[Begin]
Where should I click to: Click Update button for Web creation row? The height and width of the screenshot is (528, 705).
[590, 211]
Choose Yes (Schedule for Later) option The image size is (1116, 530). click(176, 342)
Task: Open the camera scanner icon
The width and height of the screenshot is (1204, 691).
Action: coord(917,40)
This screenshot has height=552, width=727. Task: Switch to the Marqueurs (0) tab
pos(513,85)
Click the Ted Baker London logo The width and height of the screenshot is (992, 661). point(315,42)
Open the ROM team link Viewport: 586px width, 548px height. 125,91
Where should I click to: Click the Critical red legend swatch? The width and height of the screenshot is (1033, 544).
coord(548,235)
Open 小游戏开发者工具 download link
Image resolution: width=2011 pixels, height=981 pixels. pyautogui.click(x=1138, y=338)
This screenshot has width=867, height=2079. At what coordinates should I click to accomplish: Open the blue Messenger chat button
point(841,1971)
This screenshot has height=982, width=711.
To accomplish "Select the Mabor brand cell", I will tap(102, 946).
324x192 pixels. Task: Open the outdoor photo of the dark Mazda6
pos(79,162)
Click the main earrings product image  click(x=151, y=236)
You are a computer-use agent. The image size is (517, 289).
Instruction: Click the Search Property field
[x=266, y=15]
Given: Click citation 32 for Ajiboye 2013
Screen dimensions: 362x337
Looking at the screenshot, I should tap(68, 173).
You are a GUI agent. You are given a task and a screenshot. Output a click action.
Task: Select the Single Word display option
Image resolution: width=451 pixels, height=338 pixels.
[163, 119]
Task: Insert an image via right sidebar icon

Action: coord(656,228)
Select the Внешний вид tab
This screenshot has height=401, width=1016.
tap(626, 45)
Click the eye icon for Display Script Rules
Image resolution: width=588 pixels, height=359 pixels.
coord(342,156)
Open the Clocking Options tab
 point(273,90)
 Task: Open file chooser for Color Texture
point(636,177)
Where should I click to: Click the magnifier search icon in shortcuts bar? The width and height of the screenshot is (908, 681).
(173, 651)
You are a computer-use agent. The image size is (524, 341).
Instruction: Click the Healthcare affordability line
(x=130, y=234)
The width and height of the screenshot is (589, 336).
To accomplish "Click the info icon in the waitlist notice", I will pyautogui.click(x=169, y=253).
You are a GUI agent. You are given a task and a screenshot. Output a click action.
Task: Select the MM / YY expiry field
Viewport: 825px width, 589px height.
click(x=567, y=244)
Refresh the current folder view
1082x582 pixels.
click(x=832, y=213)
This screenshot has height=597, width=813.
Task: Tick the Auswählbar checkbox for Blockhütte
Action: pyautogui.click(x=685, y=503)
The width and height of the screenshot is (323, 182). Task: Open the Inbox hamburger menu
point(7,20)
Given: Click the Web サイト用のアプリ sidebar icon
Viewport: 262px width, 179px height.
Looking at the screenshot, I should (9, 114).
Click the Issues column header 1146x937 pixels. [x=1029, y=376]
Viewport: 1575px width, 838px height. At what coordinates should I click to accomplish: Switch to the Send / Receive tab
[End]
Format every line of the items above as a Markdown table with two columns, Row and Line, numbering rows from 1 and omitting blank lines.

▶ _Task response_:
| Row | Line |
|---|---|
| 1 | Where should I click to: Click Update button for Web creation row? The height and width of the screenshot is (528, 705). |
| 2 | [590, 211] |
| 3 | Choose Yes (Schedule for Later) option The image size is (1116, 530). click(176, 342) |
| 4 | Task: Open the camera scanner icon |
| 5 | The width and height of the screenshot is (1204, 691). |
| 6 | Action: coord(917,40) |
| 7 | This screenshot has height=552, width=727. Task: Switch to the Marqueurs (0) tab |
| 8 | pos(513,85) |
| 9 | Click the Ted Baker London logo The width and height of the screenshot is (992, 661). point(315,42) |
| 10 | Open the ROM team link Viewport: 586px width, 548px height. 125,91 |
| 11 | Where should I click to: Click the Critical red legend swatch? The width and height of the screenshot is (1033, 544). |
| 12 | coord(548,235) |
| 13 | Open 小游戏开发者工具 download link |
| 14 | Image resolution: width=2011 pixels, height=981 pixels. pyautogui.click(x=1138, y=338) |
| 15 | This screenshot has width=867, height=2079. At what coordinates should I click to accomplish: Open the blue Messenger chat button |
| 16 | point(841,1971) |
| 17 | This screenshot has height=982, width=711. |
| 18 | To accomplish "Select the Mabor brand cell", I will tap(102, 946). |
| 19 | 324x192 pixels. Task: Open the outdoor photo of the dark Mazda6 |
| 20 | pos(79,162) |
| 21 | Click the main earrings product image  click(x=151, y=236) |
| 22 | You are a computer-use agent. The image size is (517, 289). |
| 23 | Instruction: Click the Search Property field |
| 24 | [x=266, y=15] |
| 25 | Given: Click citation 32 for Ajiboye 2013 |
| 26 | Screen dimensions: 362x337 |
| 27 | Looking at the screenshot, I should tap(68, 173). |
| 28 | You are a GUI agent. You are given a task and a screenshot. Output a click action. |
| 29 | Task: Select the Single Word display option |
| 30 | Image resolution: width=451 pixels, height=338 pixels. |
| 31 | [163, 119] |
| 32 | Task: Insert an image via right sidebar icon |
| 33 | Action: coord(656,228) |
| 34 | Select the Внешний вид tab |
| 35 | This screenshot has height=401, width=1016. |
| 36 | tap(626, 45) |
| 37 | Click the eye icon for Display Script Rules |
| 38 | Image resolution: width=588 pixels, height=359 pixels. |
| 39 | coord(342,156) |
| 40 | Open the Clocking Options tab |
| 41 |  point(273,90) |
| 42 |  Task: Open file chooser for Color Texture |
| 43 | point(636,177) |
| 44 | Where should I click to: Click the magnifier search icon in shortcuts bar? The width and height of the screenshot is (908, 681). |
| 45 | (173, 651) |
| 46 | You are a computer-use agent. The image size is (524, 341). |
| 47 | Instruction: Click the Healthcare affordability line |
| 48 | (x=130, y=234) |
| 49 | The width and height of the screenshot is (589, 336). |
| 50 | To accomplish "Click the info icon in the waitlist notice", I will pyautogui.click(x=169, y=253). |
| 51 | You are a GUI agent. You are given a task and a screenshot. Output a click action. |
| 52 | Task: Select the MM / YY expiry field |
| 53 | Viewport: 825px width, 589px height. |
| 54 | click(x=567, y=244) |
| 55 | Refresh the current folder view |
| 56 | 1082x582 pixels. |
| 57 | click(x=832, y=213) |
| 58 | This screenshot has height=597, width=813. |
| 59 | Task: Tick the Auswählbar checkbox for Blockhütte |
| 60 | Action: pyautogui.click(x=685, y=503) |
| 61 | The width and height of the screenshot is (323, 182). Task: Open the Inbox hamburger menu |
| 62 | point(7,20) |
| 63 | Given: Click the Web サイト用のアプリ sidebar icon |
| 64 | Viewport: 262px width, 179px height. |
| 65 | Looking at the screenshot, I should (9, 114). |
| 66 | Click the Issues column header 1146x937 pixels. [x=1029, y=376] |
| 67 | Viewport: 1575px width, 838px height. At what coordinates should I click to accomplish: Switch to the Send / Receive tab |